* Instruction: Report how many lines in the records below contain the string "search", with case counting. Give only the number.

* Provided data:

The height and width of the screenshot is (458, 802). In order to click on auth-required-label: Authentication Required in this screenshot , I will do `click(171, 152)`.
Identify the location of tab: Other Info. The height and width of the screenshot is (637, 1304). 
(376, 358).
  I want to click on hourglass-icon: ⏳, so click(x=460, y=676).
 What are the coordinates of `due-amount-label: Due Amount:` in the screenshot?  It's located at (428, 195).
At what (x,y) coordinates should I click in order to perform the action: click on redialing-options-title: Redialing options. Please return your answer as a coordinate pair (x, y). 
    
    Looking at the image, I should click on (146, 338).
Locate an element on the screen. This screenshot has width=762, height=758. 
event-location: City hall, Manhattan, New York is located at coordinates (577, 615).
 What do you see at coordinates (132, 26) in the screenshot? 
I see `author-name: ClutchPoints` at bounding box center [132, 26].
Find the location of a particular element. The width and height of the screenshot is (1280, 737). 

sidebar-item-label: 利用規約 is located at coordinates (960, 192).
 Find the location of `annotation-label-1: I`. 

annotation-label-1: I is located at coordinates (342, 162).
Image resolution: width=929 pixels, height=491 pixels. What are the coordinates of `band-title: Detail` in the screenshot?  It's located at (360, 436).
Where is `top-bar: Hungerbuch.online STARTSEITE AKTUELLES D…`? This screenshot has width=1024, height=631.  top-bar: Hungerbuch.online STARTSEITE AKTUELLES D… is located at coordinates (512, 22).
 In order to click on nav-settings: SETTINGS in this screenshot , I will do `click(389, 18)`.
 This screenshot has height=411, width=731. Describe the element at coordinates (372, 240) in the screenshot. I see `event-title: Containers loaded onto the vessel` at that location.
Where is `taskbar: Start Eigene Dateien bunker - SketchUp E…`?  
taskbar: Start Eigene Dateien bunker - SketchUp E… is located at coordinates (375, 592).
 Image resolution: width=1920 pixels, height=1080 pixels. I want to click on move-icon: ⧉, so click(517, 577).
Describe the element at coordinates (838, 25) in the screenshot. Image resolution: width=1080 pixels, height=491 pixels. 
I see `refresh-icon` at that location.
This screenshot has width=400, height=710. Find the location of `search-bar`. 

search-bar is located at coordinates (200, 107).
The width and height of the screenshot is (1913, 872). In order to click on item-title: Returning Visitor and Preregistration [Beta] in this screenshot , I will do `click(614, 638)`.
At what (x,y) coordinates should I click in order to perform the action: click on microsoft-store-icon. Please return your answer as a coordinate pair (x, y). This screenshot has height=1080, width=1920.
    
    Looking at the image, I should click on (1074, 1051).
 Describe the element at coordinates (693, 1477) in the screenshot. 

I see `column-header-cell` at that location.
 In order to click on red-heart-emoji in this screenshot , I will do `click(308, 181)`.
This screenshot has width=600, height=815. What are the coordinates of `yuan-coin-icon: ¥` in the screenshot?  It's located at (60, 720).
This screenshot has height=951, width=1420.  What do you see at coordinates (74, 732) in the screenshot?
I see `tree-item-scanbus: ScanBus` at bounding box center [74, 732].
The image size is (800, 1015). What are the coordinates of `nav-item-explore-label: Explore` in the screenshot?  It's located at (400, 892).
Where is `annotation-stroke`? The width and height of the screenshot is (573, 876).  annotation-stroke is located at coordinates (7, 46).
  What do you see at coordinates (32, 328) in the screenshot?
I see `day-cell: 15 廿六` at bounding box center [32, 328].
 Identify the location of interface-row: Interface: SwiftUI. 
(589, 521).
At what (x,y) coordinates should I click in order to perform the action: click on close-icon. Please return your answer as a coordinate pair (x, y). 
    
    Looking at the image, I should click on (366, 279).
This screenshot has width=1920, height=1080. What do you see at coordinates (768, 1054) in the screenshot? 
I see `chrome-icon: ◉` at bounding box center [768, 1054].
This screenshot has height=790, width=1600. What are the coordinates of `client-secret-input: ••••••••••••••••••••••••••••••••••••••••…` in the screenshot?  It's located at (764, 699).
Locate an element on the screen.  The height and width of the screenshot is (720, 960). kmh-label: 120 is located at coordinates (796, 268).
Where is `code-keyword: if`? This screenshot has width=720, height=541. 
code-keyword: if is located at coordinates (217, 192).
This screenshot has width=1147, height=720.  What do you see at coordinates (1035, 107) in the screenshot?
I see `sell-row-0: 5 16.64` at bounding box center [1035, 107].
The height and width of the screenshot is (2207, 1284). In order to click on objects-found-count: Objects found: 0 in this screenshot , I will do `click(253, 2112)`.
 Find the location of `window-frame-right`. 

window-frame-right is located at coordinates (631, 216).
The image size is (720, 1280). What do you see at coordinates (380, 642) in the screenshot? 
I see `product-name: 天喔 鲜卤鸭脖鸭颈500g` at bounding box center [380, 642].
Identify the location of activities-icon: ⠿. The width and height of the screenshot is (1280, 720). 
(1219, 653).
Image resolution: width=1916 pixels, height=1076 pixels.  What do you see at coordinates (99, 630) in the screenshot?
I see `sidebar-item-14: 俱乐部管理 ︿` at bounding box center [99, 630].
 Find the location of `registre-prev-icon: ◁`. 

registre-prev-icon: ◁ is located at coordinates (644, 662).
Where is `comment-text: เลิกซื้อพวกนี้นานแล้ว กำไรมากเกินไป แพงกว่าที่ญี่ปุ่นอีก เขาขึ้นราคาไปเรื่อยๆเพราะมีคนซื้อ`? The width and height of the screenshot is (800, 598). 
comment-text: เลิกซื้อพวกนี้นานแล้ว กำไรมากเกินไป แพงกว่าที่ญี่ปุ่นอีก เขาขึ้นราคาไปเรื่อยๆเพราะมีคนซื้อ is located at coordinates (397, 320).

* Solution to this problem: 2